* START TEXT *

Consider triangle ABC and XYZ, with AB = XY, BC = YZ, and angle BAC = angle YXZ. Two sides and a non-included angle of one triangle are congruent to two sides and a non-included angle of the other triangle. Is it correct to conclude that Triangle ABC must be congruent to Trianalge XYZ?
Be carefull, I think this might be a trick question;
thanks,
-Dani
2007-03-09 15:46:37 · 3 answers · asked by Anonymous in Science & Mathematics ➔ Mathematics
hi , the answer is no for the given information , they are not congruent or the given data is not enought to prove congruence , cuz for two trinagles to be congruent there must be side , included angle ,side in one of them congruent to their corresponding elements in the other
2007-03-10 08:31:47 · answer #1 · answered by emy 3 · 0⤊ 0⤋
Well, in general there is no such triangle congruence for 2 pairs of congruent sides and a pair of non-included angles. In trigo, this is what we call the ambiguous case for sine law. However, there is an exception. If the angle is either a right or an obtuse angle, then there would be a congruence between the 2 triangles.
2007-03-09 23:55:31 · answer #2 · answered by Moja1981 5 · 0⤊ 0⤋
It's a trick question. Consider 2 triangles which are similiar but of different sizes. Both triangles will have all the same angles in the same places, and all the sides are even in the same proportion. But the LONGEST side of triangle 1 could be the same as the SHORTEST side of triangle 2. See? The answer is "no, you cannot conclude that"
2007-03-10 00:33:38 · answer #3 · answered by Scythian1950 7 · 0⤊ 0⤋

* END TEXT *
* START EXCERPTED DATA *

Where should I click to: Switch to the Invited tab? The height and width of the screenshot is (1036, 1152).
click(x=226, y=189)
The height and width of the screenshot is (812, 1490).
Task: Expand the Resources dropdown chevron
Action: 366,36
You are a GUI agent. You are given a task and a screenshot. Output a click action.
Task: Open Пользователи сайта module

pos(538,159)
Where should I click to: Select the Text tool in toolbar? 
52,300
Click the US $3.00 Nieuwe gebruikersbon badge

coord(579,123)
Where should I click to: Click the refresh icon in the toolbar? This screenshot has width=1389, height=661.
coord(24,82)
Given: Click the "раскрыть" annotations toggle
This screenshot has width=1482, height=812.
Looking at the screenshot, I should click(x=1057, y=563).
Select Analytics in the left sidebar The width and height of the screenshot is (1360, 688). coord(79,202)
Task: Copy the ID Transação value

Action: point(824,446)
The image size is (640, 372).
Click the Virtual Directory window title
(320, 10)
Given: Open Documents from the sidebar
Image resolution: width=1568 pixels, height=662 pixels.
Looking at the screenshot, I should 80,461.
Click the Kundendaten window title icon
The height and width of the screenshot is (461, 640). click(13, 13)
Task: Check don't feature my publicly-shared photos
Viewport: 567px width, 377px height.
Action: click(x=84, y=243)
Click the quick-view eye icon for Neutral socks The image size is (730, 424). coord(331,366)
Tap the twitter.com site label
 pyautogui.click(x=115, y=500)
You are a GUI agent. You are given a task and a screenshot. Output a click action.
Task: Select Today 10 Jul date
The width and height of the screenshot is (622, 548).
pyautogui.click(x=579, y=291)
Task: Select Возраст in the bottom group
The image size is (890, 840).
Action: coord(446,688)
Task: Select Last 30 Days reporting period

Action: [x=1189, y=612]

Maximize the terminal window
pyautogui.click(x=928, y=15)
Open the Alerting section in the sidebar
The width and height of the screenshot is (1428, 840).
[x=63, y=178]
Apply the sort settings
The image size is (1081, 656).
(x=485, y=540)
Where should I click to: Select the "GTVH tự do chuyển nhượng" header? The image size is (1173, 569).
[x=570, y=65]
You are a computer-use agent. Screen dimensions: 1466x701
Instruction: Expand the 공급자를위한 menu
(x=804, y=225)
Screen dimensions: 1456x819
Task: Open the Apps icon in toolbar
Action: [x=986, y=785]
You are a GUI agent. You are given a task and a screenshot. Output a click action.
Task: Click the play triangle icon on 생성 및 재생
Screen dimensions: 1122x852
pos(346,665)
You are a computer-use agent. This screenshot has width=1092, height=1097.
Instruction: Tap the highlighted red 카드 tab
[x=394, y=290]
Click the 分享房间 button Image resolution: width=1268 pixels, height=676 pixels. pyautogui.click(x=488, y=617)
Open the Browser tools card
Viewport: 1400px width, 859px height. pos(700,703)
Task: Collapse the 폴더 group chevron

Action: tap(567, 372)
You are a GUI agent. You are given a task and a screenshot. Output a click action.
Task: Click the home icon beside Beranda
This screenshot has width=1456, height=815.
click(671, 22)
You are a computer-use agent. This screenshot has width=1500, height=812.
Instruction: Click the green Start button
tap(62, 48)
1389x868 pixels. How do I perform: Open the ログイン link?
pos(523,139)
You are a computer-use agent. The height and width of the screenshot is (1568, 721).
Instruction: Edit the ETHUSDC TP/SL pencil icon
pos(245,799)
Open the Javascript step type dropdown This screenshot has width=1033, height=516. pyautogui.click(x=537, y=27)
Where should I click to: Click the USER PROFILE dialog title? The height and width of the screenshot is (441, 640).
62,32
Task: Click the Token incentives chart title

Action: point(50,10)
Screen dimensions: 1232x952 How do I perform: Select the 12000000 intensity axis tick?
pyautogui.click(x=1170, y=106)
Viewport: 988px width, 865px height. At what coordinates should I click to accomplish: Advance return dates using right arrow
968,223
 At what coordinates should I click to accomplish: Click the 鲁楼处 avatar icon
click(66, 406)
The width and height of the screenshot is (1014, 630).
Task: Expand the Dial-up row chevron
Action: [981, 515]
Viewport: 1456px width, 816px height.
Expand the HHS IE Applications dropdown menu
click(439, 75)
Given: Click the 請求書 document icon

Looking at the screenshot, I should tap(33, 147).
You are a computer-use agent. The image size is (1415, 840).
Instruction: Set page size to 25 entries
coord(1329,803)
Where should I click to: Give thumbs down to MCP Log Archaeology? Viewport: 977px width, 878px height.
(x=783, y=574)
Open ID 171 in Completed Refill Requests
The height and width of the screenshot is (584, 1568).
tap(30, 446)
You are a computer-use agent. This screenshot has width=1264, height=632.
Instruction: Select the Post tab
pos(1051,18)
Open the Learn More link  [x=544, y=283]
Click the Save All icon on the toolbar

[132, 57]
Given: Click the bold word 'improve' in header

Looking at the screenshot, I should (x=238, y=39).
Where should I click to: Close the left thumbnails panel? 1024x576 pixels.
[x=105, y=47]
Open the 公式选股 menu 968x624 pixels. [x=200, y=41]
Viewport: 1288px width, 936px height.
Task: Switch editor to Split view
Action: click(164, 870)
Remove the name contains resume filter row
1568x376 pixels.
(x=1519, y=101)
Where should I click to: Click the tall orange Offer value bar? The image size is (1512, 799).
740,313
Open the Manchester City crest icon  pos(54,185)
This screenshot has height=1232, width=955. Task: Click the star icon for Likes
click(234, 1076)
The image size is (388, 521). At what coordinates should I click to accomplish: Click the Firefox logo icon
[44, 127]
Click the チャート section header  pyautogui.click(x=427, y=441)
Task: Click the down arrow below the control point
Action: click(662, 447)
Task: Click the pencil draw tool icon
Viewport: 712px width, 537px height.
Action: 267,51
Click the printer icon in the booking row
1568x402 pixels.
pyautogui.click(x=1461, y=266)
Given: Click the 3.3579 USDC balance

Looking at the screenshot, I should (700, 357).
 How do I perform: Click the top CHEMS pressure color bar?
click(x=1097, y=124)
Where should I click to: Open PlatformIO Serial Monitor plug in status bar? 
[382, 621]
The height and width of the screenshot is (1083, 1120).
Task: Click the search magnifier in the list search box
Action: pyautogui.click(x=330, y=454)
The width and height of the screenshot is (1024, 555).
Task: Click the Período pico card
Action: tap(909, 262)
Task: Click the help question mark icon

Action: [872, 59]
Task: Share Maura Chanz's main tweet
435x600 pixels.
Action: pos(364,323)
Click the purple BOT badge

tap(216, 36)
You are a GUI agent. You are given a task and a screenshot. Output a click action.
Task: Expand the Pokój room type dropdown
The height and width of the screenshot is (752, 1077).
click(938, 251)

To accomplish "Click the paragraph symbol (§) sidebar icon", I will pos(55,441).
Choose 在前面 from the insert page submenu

* END EXCERPTED DATA *

According to the triangle congruence thread, under what condition does answer #2 say the two triangles would be congruent? The lines come from a different source than the thread.

When the given angle is either a right angle or an obtuse angle.